Brian Lee MBE

Personal information
- Birth name: Brian Russell Lee
- Date of birth: 28 February 1936
- Place of birth: Sale, Cheshire, England
- Date of death: 12 February 2023 (aged 86)
- Place of death: Slough, Berkshire, England

Managerial career
- Years: Team
- 1968–1976: Wycombe Wanderers

= Brian Lee (football manager) =

British football manager (1936–2023)

Brian Russell Lee MBE (28 February 1936 – 12 February 2023) was a British football manager, coach, and administrator, most notable for his associations with Wycombe Wanderers and Bisham Abbey. He was appointed a Member of the Order of the British Empire (MBE) in the 2016 New Year Honours for services to football, and a Services to Football Award by the League Managers Association (LMA) in 2016.

==Early life and education==
Born in Sale, Cheshire, Brian Lee was a successful sportsman at Sale Grammar School, captaining the school rugby team and representing the county. After leaving school he joined Altrincham and later Port Vale, but decided not to pursue a career as a professional footballer following a serious toe injury.

==Coaching and managerial career==
Lee took up coaching instead, and at the age of 18 became the youngest F.A. Staff Coach in England. At 24 he became Assistant Warden at Lilleshall, and was later involved with the England Youth Team. In 1967 he was appointed Director of Bisham Abbey and also coach to Oxford University.

In December 1968 he was appointed manager of Wycombe Wanderers following the resignation of Barry Darvill, and remained there until 1976. During his tenure, Wycombe won the Isthmian League Championship four times, and were runners up twice.
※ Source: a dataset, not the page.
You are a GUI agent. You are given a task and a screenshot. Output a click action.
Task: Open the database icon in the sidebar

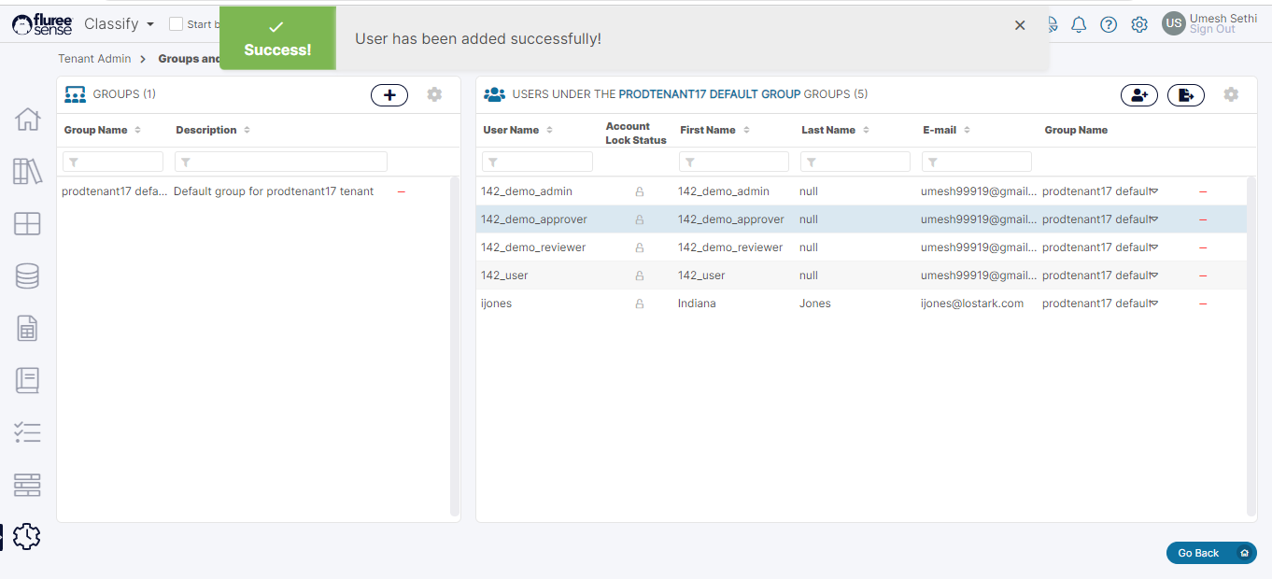coord(27,276)
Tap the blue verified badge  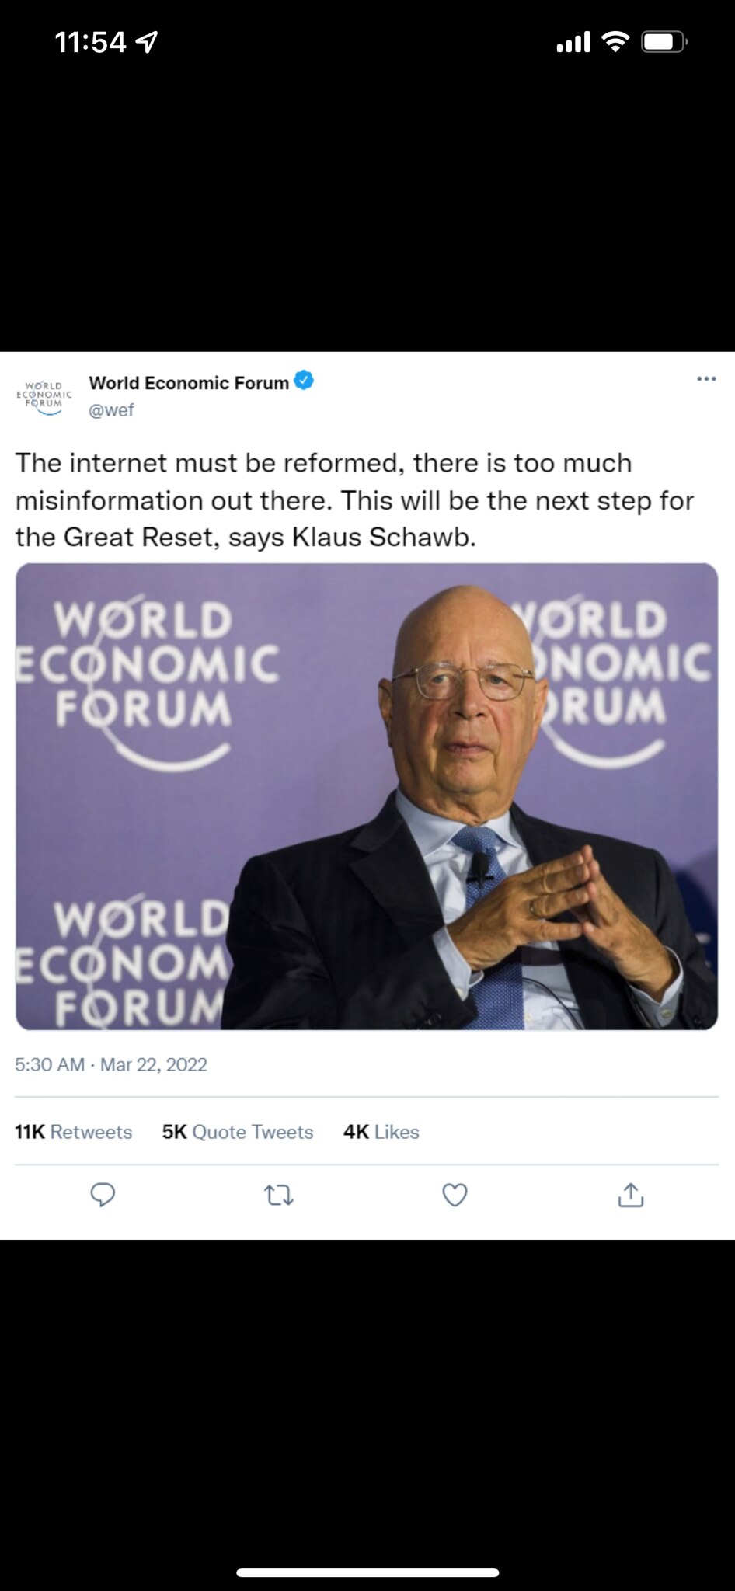pyautogui.click(x=304, y=381)
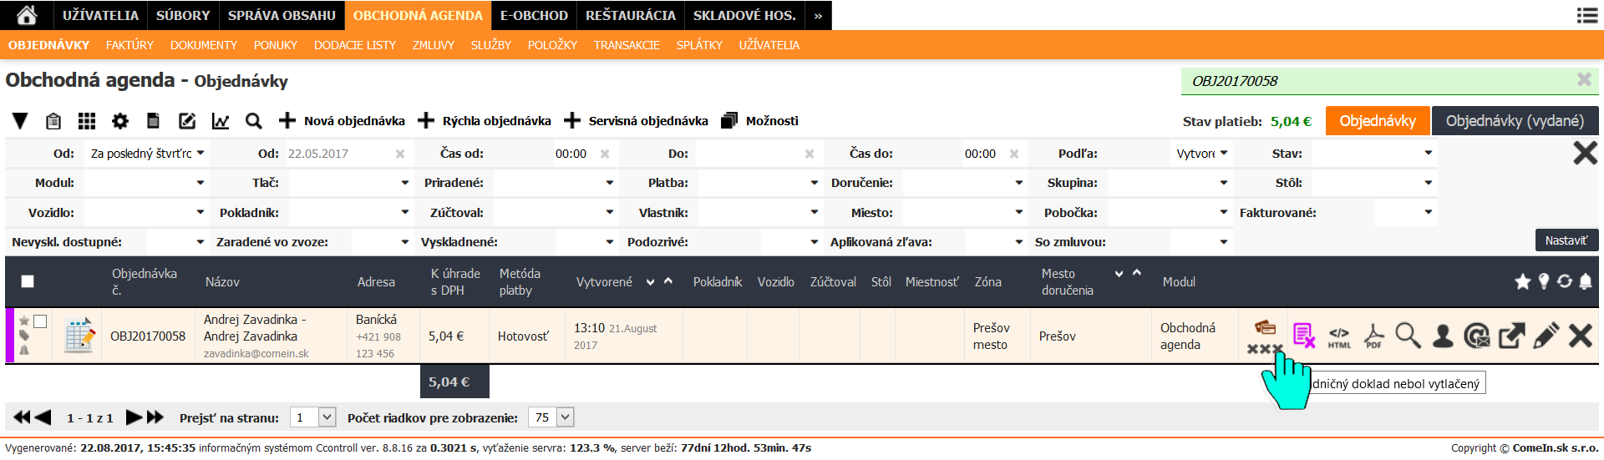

They were Amateur Cup semi-finalists in 1972, and won the Anglo-Italian Semi-Professional Trophy against A.C. Monza. He also managed the first England semi-professional team against Italy.

==Post-coaching career==
After retiring from Wycombe Wanderers in 1976, Lee worked on the development of Bisham Abbey as a Centre of Excellence. He was appointed Vice-Chairman of Wycombe Wanderers and then founder Chairman of the Company in 1980. He was instrumental in forming the club into a Limited Company by Guarantee and was overseer of the move from Loakes Park to Adams Park. After the move he reverted to Board Director.

Lee was also on the committees of the Norfolk F.A, Shropshire F.A, a founder member of the Isthmian League Management Committee, Vice-Chairman of the GM Vauxhall Conference and a magistrate in High Wycombe.

==Death==
Lee died in hospital in the early hours of 12 February 2023, at the age of 86. His son, Bryn confirmed his death, saying that his father had suffered a heart attack whilst sleeping and doctors were unable to resuscitate him.

Lee had been due to attend Wycombe Wanderers' home game versus Derby County the previous day, but was instead admitted to Wexham Park Hospital, feeling unwell.